Activity: Please print exactly the lines from the line containing "Image resolution: width=713" through the end of the data, no more, and keep pictures out of the copy.

Records:
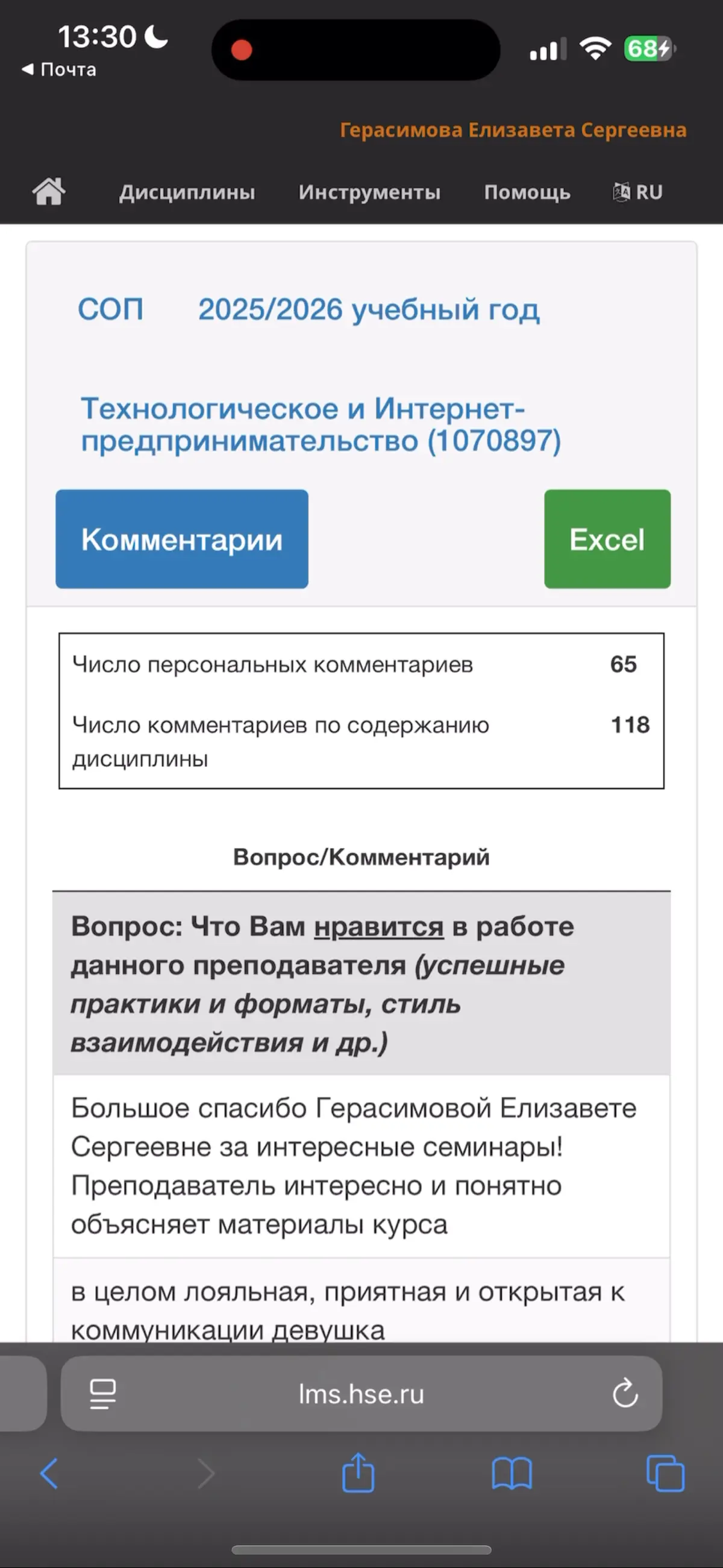Return to Почта via status bar link
The image size is (723, 1568).
[58, 69]
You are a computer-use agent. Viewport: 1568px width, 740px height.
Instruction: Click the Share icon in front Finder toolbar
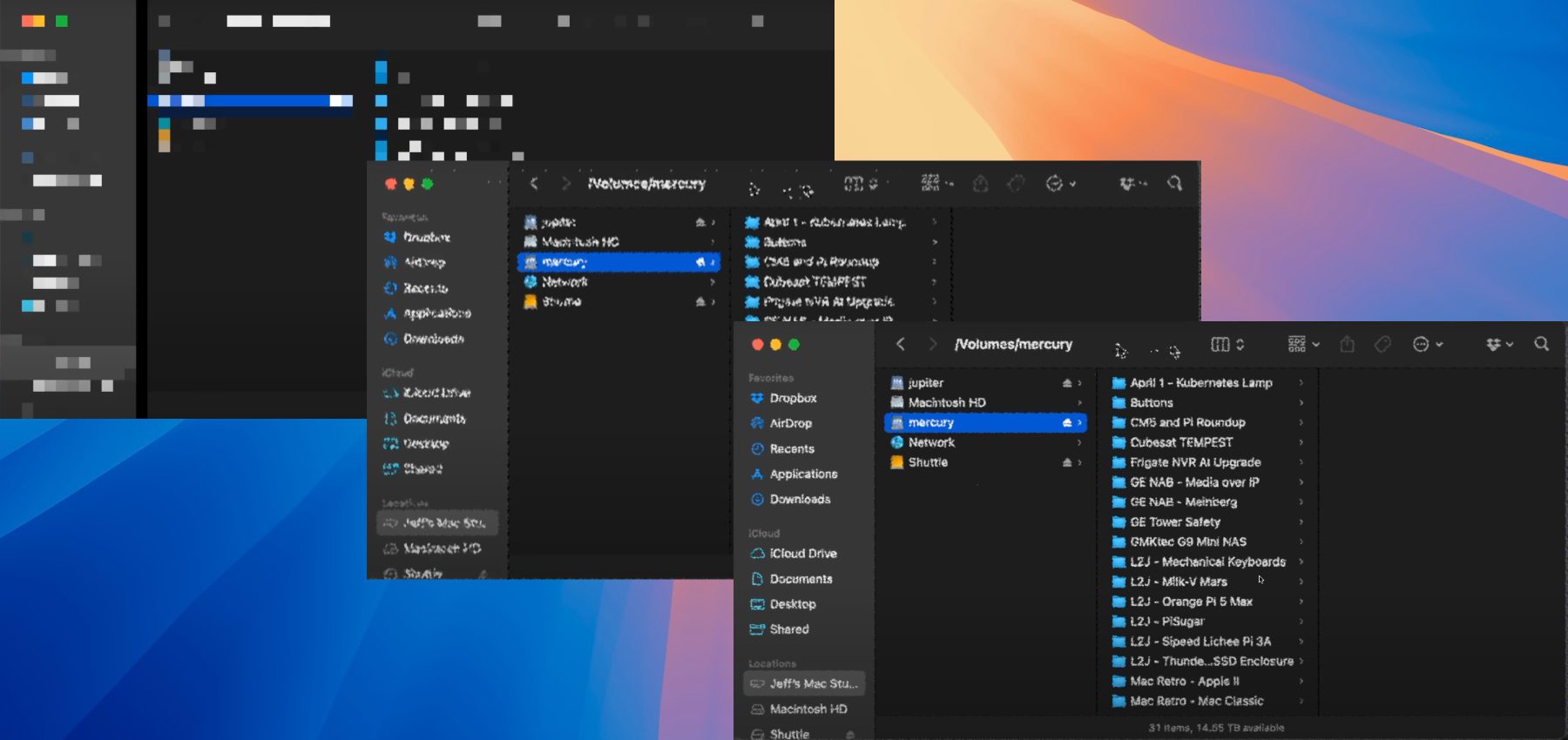[1347, 345]
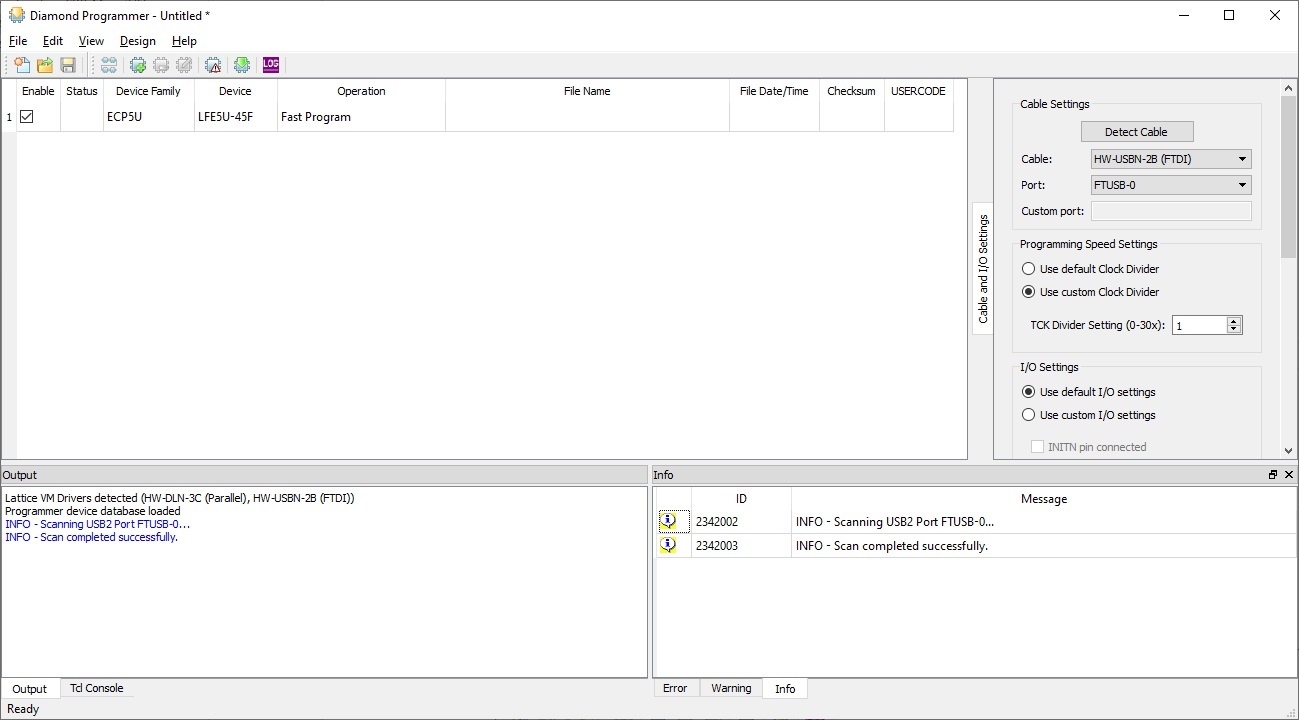The image size is (1299, 720).
Task: Click the Open project folder icon
Action: point(45,65)
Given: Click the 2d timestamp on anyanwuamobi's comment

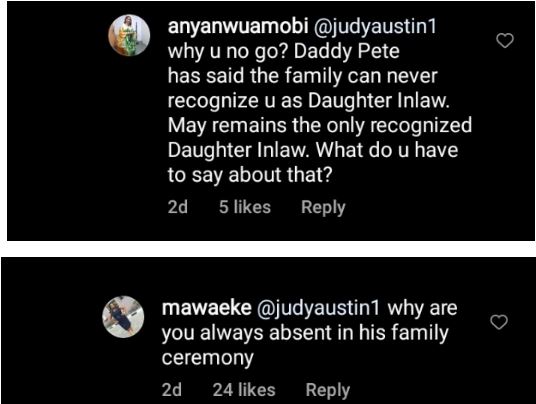Looking at the screenshot, I should tap(178, 207).
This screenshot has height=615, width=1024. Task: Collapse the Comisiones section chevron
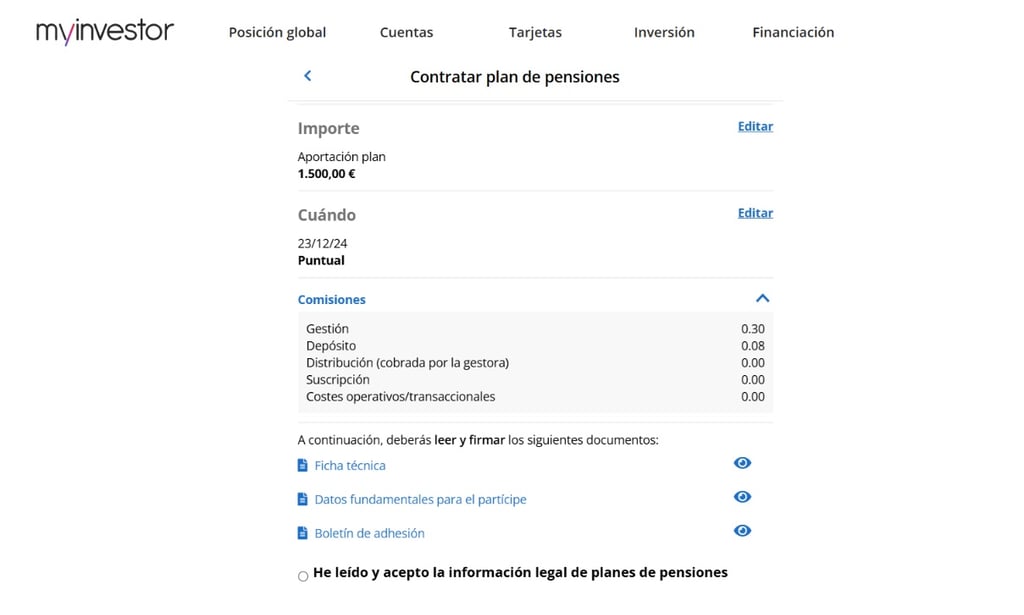coord(762,298)
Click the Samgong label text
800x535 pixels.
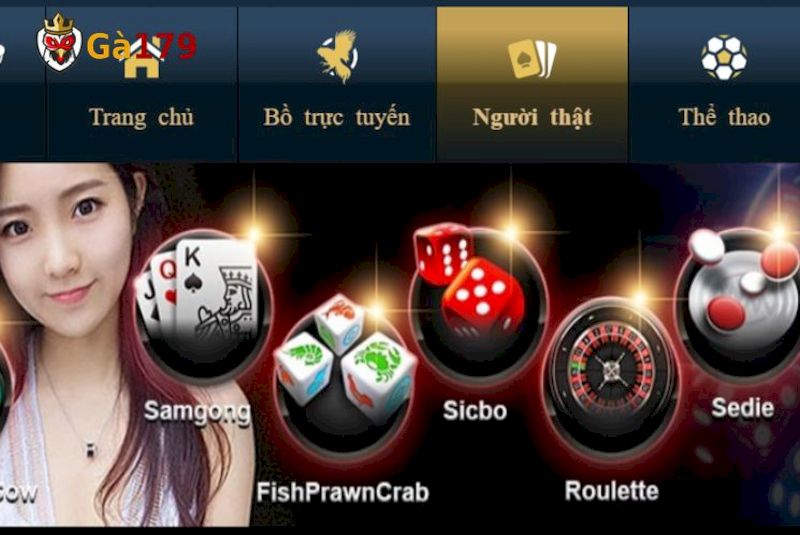point(197,412)
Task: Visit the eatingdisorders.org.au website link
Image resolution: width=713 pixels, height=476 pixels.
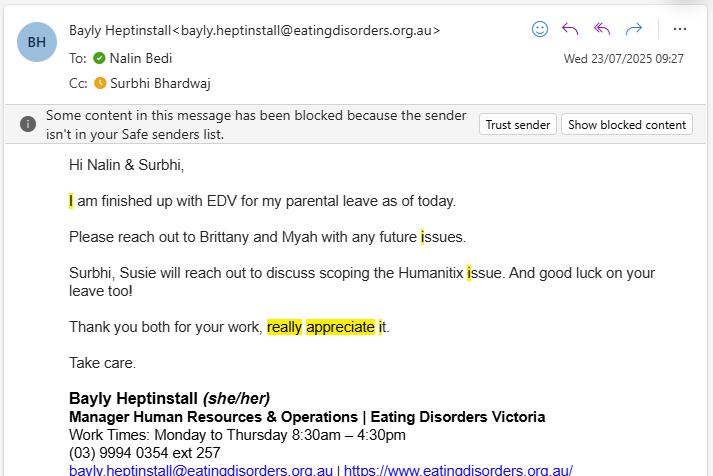Action: click(458, 470)
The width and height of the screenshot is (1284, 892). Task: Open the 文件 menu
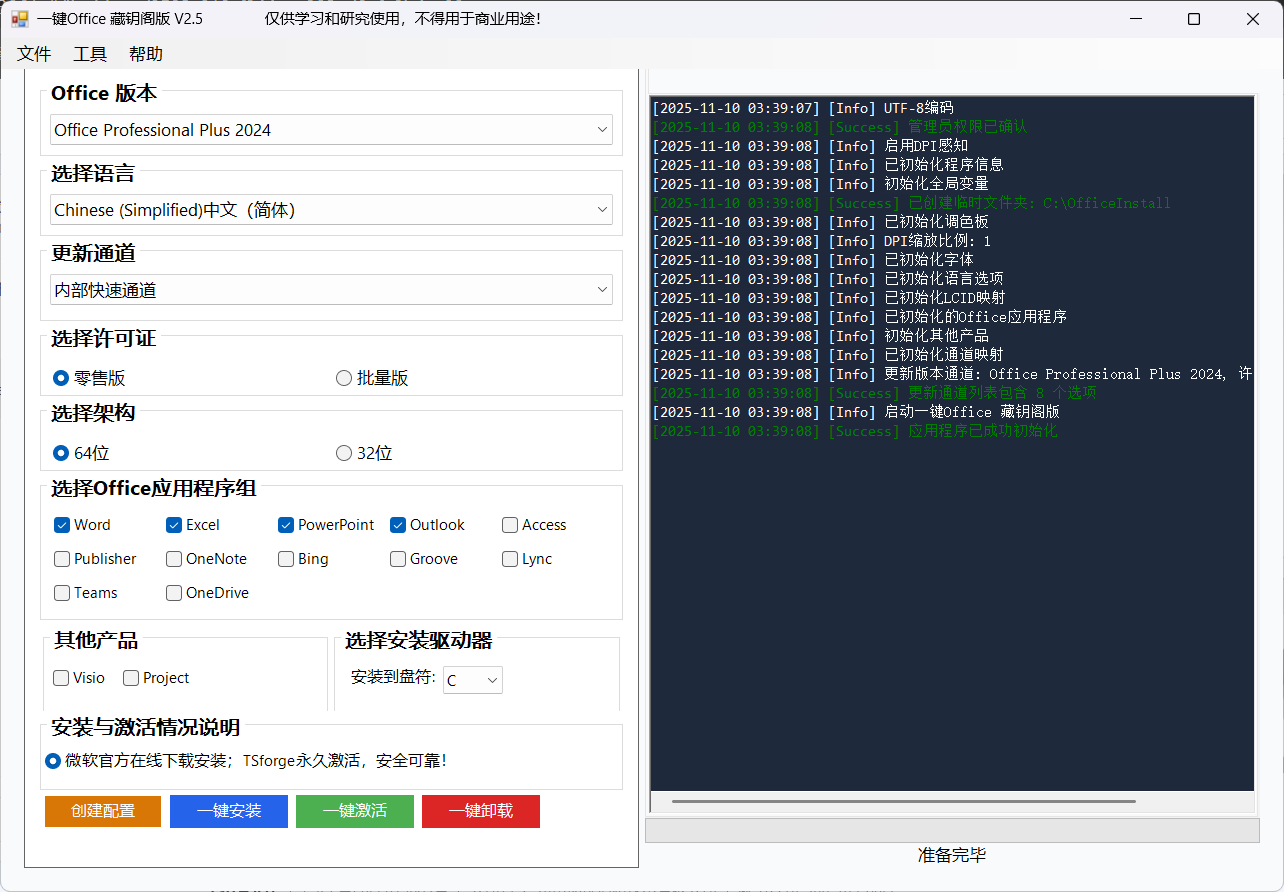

Response area:
Image resolution: width=713 pixels, height=476 pixels.
Action: click(458, 470)
The width and height of the screenshot is (1284, 892). Task: Open the 文件 menu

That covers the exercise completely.